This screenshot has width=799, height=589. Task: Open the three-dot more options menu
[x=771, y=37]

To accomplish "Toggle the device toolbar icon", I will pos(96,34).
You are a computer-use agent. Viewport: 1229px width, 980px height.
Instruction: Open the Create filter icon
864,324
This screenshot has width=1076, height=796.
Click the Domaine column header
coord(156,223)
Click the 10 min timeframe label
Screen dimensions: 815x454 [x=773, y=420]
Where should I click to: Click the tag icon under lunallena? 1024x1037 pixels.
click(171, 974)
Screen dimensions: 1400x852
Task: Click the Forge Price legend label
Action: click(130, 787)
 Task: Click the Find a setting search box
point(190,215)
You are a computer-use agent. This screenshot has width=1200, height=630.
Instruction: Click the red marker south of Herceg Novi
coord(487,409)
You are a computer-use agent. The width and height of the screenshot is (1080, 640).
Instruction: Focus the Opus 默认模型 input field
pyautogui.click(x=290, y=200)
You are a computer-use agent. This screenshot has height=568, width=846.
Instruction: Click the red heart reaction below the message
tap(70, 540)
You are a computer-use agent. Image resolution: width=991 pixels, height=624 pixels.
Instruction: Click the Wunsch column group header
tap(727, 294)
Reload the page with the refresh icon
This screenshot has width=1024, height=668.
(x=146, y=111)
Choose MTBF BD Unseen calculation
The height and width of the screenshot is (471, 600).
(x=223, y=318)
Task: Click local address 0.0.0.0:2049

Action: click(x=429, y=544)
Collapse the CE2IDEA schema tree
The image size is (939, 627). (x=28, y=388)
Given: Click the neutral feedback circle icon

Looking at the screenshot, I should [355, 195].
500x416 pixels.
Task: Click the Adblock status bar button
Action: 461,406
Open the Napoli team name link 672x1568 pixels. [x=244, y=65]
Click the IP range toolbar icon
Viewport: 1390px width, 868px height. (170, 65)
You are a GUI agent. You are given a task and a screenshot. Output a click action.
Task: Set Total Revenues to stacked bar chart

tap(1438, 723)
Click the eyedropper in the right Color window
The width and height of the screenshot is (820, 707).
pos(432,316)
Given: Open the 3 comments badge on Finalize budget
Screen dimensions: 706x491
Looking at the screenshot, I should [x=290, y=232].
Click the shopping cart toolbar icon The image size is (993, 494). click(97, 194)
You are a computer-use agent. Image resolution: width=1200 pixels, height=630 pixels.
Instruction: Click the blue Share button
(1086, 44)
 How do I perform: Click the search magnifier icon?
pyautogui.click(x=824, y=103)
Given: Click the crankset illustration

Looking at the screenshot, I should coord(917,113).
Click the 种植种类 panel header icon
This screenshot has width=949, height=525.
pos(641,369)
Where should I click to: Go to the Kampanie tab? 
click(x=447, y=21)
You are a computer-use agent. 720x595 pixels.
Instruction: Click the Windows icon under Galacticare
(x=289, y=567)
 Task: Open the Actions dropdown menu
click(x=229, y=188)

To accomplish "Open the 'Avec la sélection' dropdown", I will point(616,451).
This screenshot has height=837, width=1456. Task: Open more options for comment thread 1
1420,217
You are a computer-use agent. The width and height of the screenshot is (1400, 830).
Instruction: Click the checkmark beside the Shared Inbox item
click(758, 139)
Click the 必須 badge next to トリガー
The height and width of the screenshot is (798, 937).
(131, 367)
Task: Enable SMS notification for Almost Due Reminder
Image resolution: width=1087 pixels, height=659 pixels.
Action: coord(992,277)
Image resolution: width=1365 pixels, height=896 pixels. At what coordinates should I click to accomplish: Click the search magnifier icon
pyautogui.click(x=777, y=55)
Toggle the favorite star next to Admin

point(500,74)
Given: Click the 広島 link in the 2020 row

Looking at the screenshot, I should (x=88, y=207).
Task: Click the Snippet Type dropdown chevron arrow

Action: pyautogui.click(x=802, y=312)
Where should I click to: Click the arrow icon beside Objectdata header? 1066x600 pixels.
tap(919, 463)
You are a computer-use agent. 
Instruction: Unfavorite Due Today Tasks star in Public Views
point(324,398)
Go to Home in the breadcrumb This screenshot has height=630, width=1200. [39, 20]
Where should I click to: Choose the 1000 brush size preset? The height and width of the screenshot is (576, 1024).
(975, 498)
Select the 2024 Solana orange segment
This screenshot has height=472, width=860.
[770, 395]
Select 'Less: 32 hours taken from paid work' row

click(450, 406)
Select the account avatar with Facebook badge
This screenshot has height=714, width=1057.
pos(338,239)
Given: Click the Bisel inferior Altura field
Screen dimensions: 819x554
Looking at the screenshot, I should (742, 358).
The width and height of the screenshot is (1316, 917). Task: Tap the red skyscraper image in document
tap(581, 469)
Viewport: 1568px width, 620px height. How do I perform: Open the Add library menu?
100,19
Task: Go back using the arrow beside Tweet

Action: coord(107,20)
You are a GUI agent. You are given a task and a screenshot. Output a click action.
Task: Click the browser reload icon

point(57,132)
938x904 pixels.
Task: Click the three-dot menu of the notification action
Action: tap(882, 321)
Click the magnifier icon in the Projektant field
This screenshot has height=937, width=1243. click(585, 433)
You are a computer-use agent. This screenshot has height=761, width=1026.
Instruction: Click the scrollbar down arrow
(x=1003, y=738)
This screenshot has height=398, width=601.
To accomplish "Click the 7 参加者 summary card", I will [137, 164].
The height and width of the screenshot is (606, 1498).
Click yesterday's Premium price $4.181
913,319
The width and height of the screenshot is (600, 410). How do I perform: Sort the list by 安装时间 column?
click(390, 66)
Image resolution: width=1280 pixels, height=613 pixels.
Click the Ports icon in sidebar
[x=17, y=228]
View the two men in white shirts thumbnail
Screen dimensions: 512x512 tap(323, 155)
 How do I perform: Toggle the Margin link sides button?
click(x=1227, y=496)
──────
* _WORK ORDER_
All of the records above should be transcribed exactly.

* _SOLUTION TO THIS EXERCISE_
This screenshot has width=799, height=589. Task: Open the three-dot more options menu
[x=771, y=37]

To accomplish "Toggle the device toolbar icon", I will pos(96,34).
You are a computer-use agent. Viewport: 1229px width, 980px height.
Instruction: Open the Create filter icon
864,324
This screenshot has width=1076, height=796.
Click the Domaine column header
coord(156,223)
Click the 10 min timeframe label
Screen dimensions: 815x454 [x=773, y=420]
Where should I click to: Click the tag icon under lunallena? 1024x1037 pixels.
click(171, 974)
Screen dimensions: 1400x852
Task: Click the Forge Price legend label
Action: click(130, 787)
 Task: Click the Find a setting search box
point(190,215)
You are a computer-use agent. This screenshot has width=1200, height=630.
Instruction: Click the red marker south of Herceg Novi
coord(487,409)
You are a computer-use agent. The width and height of the screenshot is (1080, 640).
Instruction: Focus the Opus 默认模型 input field
pyautogui.click(x=290, y=200)
You are a computer-use agent. This screenshot has height=568, width=846.
Instruction: Click the red heart reaction below the message
tap(70, 540)
You are a computer-use agent. Image resolution: width=991 pixels, height=624 pixels.
Instruction: Click the Wunsch column group header
tap(727, 294)
Reload the page with the refresh icon
This screenshot has width=1024, height=668.
(x=146, y=111)
Choose MTBF BD Unseen calculation
The height and width of the screenshot is (471, 600).
(x=223, y=318)
Task: Click local address 0.0.0.0:2049

Action: click(x=429, y=544)
Collapse the CE2IDEA schema tree
The image size is (939, 627). (x=28, y=388)
Given: Click the neutral feedback circle icon

Looking at the screenshot, I should [355, 195].
500x416 pixels.
Task: Click the Adblock status bar button
Action: 461,406
Open the Napoli team name link 672x1568 pixels. [x=244, y=65]
Click the IP range toolbar icon
Viewport: 1390px width, 868px height. (170, 65)
You are a GUI agent. You are given a task and a screenshot. Output a click action.
Task: Set Total Revenues to stacked bar chart

tap(1438, 723)
Click the eyedropper in the right Color window
The width and height of the screenshot is (820, 707).
pos(432,316)
Given: Open the 3 comments badge on Finalize budget
Screen dimensions: 706x491
Looking at the screenshot, I should [x=290, y=232].
Click the shopping cart toolbar icon The image size is (993, 494). click(97, 194)
You are a computer-use agent. Image resolution: width=1200 pixels, height=630 pixels.
Instruction: Click the blue Share button
(1086, 44)
 How do I perform: Click the search magnifier icon?
pyautogui.click(x=824, y=103)
Given: Click the crankset illustration

Looking at the screenshot, I should coord(917,113).
Click the 种植种类 panel header icon
This screenshot has width=949, height=525.
pos(641,369)
Where should I click to: Go to the Kampanie tab? 
click(x=447, y=21)
You are a computer-use agent. 720x595 pixels.
Instruction: Click the Windows icon under Galacticare
(x=289, y=567)
 Task: Open the Actions dropdown menu
click(x=229, y=188)

To accomplish "Open the 'Avec la sélection' dropdown", I will point(616,451).
This screenshot has height=837, width=1456. Task: Open more options for comment thread 1
1420,217
You are a computer-use agent. The width and height of the screenshot is (1400, 830).
Instruction: Click the checkmark beside the Shared Inbox item
click(758, 139)
Click the 必須 badge next to トリガー
The height and width of the screenshot is (798, 937).
(131, 367)
Task: Enable SMS notification for Almost Due Reminder
Image resolution: width=1087 pixels, height=659 pixels.
Action: coord(992,277)
Image resolution: width=1365 pixels, height=896 pixels. At what coordinates should I click to accomplish: Click the search magnifier icon
pyautogui.click(x=777, y=55)
Toggle the favorite star next to Admin

point(500,74)
Given: Click the 広島 link in the 2020 row

Looking at the screenshot, I should (x=88, y=207).
Task: Click the Snippet Type dropdown chevron arrow

Action: pyautogui.click(x=802, y=312)
Where should I click to: Click the arrow icon beside Objectdata header? 1066x600 pixels.
tap(919, 463)
You are a computer-use agent. 
Instruction: Unfavorite Due Today Tasks star in Public Views
point(324,398)
Go to Home in the breadcrumb This screenshot has height=630, width=1200. [39, 20]
Where should I click to: Choose the 1000 brush size preset? The height and width of the screenshot is (576, 1024).
(975, 498)
Select the 2024 Solana orange segment
This screenshot has height=472, width=860.
[770, 395]
Select 'Less: 32 hours taken from paid work' row

click(450, 406)
Select the account avatar with Facebook badge
This screenshot has height=714, width=1057.
pos(338,239)
Given: Click the Bisel inferior Altura field
Screen dimensions: 819x554
Looking at the screenshot, I should (742, 358).
The width and height of the screenshot is (1316, 917). Task: Tap the red skyscraper image in document
tap(581, 469)
Viewport: 1568px width, 620px height. How do I perform: Open the Add library menu?
100,19
Task: Go back using the arrow beside Tweet

Action: coord(107,20)
You are a GUI agent. You are given a task and a screenshot. Output a click action.
Task: Click the browser reload icon

point(57,132)
938x904 pixels.
Task: Click the three-dot menu of the notification action
Action: tap(882, 321)
Click the magnifier icon in the Projektant field
This screenshot has height=937, width=1243. click(585, 433)
You are a computer-use agent. This screenshot has height=761, width=1026.
Instruction: Click the scrollbar down arrow
(x=1003, y=738)
This screenshot has height=398, width=601.
To accomplish "Click the 7 参加者 summary card", I will [137, 164].
The height and width of the screenshot is (606, 1498).
Click yesterday's Premium price $4.181
913,319
The width and height of the screenshot is (600, 410). How do I perform: Sort the list by 安装时间 column?
click(390, 66)
Image resolution: width=1280 pixels, height=613 pixels.
Click the Ports icon in sidebar
[x=17, y=228]
View the two men in white shirts thumbnail
Screen dimensions: 512x512 tap(323, 155)
 How do I perform: Toggle the Margin link sides button?
click(x=1227, y=496)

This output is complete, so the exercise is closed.